English teacher in focus
English Teacher: Alexandre Duarte
Teaches and translates: Portuguese, Spanish and English
Lives: São Paulo, Brazil
Loves: Basketball, live music, BBQ
“We went to Disney Land and never came back”
When São Paulo-born Alexandre Duarte was 10 years old he and his family went on a trip to southern California. “It was the 1980’s. Things were hard in Brazil,” he says. “Inflation was super high. My mum was a single mum with three kids. She had some friends that told her she would have better opportunities in the US so she decided to go. We went to Disney Land and never came back.”
“I didn’t know any English when I arrived. I started attending ESL classes.” He then went on to complete his junior high and high school education there. “There were Black, White, Latinos, Asians students. I hung out with the Latinos because I understood Spanish. In a month I was able to speak Spanish. It’s just speaking Portuguese the wrong way,’ he jokes. Later on Alexandre lived with his family in Boston, home to a large Brazilian community, and then, once he finished school, all over the US, via his work, “I’ve been to over 43 states. I heard all kinds of accents.”
World Cup
He didn’t return to live in Brazil until 2012. “It took a little adjustment, I’d never been an adult in São Paulo, my slang was from the 1980s, people looked at me like I had come out of a time machine.” It was back in the land of his birth that he began teaching, “I found out I can learn a lot from the students. I teach lawyers, doctors, dentists, psychologists.’ He says that he draws on experience working as a court interpreter in the US as well as his degree in simultaneous and consecutive translation. He’s worked at the World Cup and Olympics and now teaches groups and private individuals for Eszett.

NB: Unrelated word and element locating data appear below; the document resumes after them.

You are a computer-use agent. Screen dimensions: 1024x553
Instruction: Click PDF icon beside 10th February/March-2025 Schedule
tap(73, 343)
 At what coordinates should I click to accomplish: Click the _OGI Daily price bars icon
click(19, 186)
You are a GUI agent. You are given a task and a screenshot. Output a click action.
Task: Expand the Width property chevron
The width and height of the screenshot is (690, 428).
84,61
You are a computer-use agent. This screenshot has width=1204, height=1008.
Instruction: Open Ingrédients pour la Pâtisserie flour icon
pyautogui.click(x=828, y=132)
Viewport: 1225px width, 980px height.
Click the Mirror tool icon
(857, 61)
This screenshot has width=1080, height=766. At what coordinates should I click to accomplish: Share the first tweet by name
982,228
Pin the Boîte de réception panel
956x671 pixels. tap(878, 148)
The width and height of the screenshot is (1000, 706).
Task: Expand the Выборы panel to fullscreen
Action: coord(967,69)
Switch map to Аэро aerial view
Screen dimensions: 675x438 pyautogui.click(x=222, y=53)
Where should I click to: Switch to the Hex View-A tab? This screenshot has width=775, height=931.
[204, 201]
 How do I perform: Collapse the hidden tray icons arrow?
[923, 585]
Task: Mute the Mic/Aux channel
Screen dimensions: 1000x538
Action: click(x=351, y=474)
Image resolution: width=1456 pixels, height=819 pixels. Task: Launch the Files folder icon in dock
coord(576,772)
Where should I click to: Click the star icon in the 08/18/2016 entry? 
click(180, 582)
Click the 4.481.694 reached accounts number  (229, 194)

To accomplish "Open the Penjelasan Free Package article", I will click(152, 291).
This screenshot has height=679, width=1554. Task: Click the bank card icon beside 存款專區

He finds that as a native Portuguese speaker he is able to quickly diagnose common mistakes other Brazilians make when speaking English, “I can translate expressions literally,’ he says, “After five minutes, I can tell [if they need help with] prepositions, or have problems with ‘th’ pronunciation.” He always tries to introduce idioms to help his students feel more confident in the language.